If you discover this tale on Amazon, be aware that it has been stolen. Please report the violation.
“The conclusion? Not encouraging,” he said at the end, exhaling heavily. “The doors remain sealed. And now there’s a new mystery: why leave a bed here at all, if sleep does nothing but put me at risk?”
With that, he ended the recording, uploaded it to his channel, and resumed his only skill this place seemed built to cultivate: patience.
Maybe one day he’d perfect it—ten years sitting motionless on a chair. Who knows? By then, his channel might even be famous...
* * *
About seven hours later (according to YouTube’s timestamps), he finally got a comment. It was Frozen Drunkard, of course. And once more, it was nothing Noah actually needed:
@FrozenDrunkard (less than a minute ago)
First! :D
Two hours later, Fresh Potato appeared. This time, instead of empty compliments, he took a cue from Blissfully Naked:
@FreshPotato (less than a minute ago)
If the bed’s useless, maybe the mattress is hiding something?
Feeling a spark of energy, Noah replied that he’d already checked it. But his check had been superficial—he’d only confirmed there weren’t any hard objects inside.
@FreshPotato (less than a minute ago)
Then maybe there’s information hidden in the material itself? Like stitched on the inside?
It was a good idea—with one glaring flaw. The mattress had no zipper. It was ancient, sewn shut on every side.
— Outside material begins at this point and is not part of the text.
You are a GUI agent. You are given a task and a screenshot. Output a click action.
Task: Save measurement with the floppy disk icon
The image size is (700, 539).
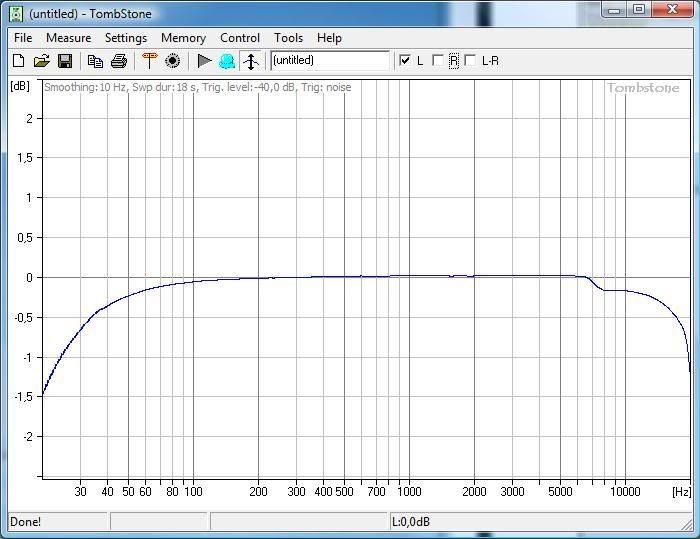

If he ripped it open, would the admins call that “destroying” or even “losing” it? Would that trigger the “termination of existence”?
He wondered if the rules allowed loopholes. Technically, a mattress with a hole was still a mattress… right?
Still, it was a risk Noah wasn’t ready to take—not while he was abusing the current loophole with the YouTube window. He told Potato as much, and the man didn’t reply. Perhaps he lost interest.
A few hours later, BlissfullyNaked chimed in:
@BlissfullyNaked (less than a minute ago)
If the water has some reagent in it, maybe it can reveal hidden writing? Splash it on every surface.
Not a bad idea. Dangerous, though. He had nothing to “splash” with. His only option would be to dump straight from the bucket and hope he didn’t get drenched himself. Still, he jotted the suggestion into the tablet’s notebook.
Soon, Frozen Drunkard rejoined the brainstorming with:
@FrozenDrunkard (less than a minute ago)
Dunk the stick in the glowing water. See if it turns green. If so, try growing it up into the light!
Probably a joke. But it sparked another thought: what if he tried the black doors again, this time with the stick dampened in glowing water? Perhaps it would cancel out the freezing curse?
And then Potato tossed in his own bold idea:
@FreshPotato (less than a minute ago)
Try climbing down into the abyss.
Blissfully Naked immediately shot that down, but Noah wrote it down anyway—for the darkest of days, when every other hope will be gone. Maybe at that point, termination of his existence wouldn’t be the worst outcome.
Despite the half-baked suggestions, he felt satisfied. The fourth video had been the turning point. His three companions had stopped competing for who could write the funniest comment. Now they were thinking like allies, trying to help him survive this strange escape room, before the place drove him insane.